I’m not condoning the shouting of obscenities at the woman, but her act was one of extreme selfishness, not just depression. Forget about mere inconvenience, that roadway would also have been blocked for emergency traffic, putting lives in danger. The crew sent to rescue her could have been needed elsewhere, or could have been injured while attempting to help her. And of course we have the pain the friends and family must go through after any suicide attempt.

No, it’s really me. And I really did feel the same way when it was my sister. If you are going to do it, just do it. It doesn’t need to be melodrama.

I have no problem with the police spending three hours trying to talk her down. I have no sympathy for the people that shouted out for her to jump (which by the way had nothing to do with her actual jump, the police had stopped that behavior more than an hour before she finally did it). But if she was going to jump anyway, why the fuck did she spend three hours listening to police give her reasons not to?

I believe that people over the age of 18 have the right to end their own lives with no questions asked.
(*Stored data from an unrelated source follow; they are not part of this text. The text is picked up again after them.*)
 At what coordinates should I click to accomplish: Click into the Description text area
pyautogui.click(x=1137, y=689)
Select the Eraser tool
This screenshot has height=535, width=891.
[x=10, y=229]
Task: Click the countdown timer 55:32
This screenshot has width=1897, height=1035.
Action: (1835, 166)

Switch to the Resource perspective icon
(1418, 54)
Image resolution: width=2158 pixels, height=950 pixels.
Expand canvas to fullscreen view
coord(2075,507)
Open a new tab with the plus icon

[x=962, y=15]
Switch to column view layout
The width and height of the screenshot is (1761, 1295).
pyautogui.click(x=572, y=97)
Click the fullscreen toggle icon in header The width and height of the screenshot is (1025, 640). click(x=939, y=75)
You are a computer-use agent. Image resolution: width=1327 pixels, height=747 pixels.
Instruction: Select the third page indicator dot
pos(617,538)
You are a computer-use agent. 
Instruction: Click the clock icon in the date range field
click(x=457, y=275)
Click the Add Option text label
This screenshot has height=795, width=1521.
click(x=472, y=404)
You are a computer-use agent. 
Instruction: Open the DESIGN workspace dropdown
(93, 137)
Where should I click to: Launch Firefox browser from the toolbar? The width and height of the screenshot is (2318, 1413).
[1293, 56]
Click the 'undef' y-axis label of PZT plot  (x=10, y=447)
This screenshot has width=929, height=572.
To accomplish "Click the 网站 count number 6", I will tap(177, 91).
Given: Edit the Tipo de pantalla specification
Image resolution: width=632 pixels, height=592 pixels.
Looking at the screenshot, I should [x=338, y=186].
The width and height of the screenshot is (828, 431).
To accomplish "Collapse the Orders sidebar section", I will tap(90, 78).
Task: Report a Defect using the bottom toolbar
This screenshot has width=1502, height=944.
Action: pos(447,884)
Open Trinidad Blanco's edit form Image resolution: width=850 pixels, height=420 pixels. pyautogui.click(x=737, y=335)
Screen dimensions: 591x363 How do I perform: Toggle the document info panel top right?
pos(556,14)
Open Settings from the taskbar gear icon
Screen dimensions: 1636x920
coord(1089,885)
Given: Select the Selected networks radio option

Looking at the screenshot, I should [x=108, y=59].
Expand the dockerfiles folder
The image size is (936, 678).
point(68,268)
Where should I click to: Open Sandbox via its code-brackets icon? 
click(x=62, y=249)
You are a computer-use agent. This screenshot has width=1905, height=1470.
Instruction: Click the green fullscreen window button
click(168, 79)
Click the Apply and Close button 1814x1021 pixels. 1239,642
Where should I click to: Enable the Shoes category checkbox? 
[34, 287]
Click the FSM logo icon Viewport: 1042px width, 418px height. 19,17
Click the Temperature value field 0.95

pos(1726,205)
I just wish people would do it in a more considerate fashion. I watched a guy take a header off of one of the building in downtown Minneapolis. I honestly don’t care that the guy killed himself, but do so disrepectfully risk other lives in the process is stupid; he should have just hanged himself in his own living room.

What I find sad are all the strangers now sending her cards and phone messages with expressions of love and compassion. That’s just bullshit, not one of those people has an honest feeling for her. They are just trying to make themselves feel better.

Oh yeah, that’s right, by being publicly distraught and screwing with traffic, and tying up an emergency crew that could have been doing something else, she was being simply selfish. So the cops should have showed up, realized this was going to take a while, and just shoved her off to put an end to the spectacle.

I can’t believe you people.

take this for what you will…

a coworker of my wife was fired from her job (3 days prior to being vested in the co. 401k!) for being late from lunch! the reason she was late? don’t know, the company didn’t ask because they didn’t care.

Just in case it wasn’t clear:

She wasn’t being selfish. She was being melodramatic. If she really wants to die and won’t allow herself to be talked out of it, there really are better ways to go about it and I encourage such people to give them a try.

I don’t want you to commit suicide, but I don’t particularly care if you do. If you are just hoping that someone will talk you out of it then by all means make a scene on I-5 for three hours, I can cope. But if you are going to do it regardless, then an attempt at consideration would be appreciated.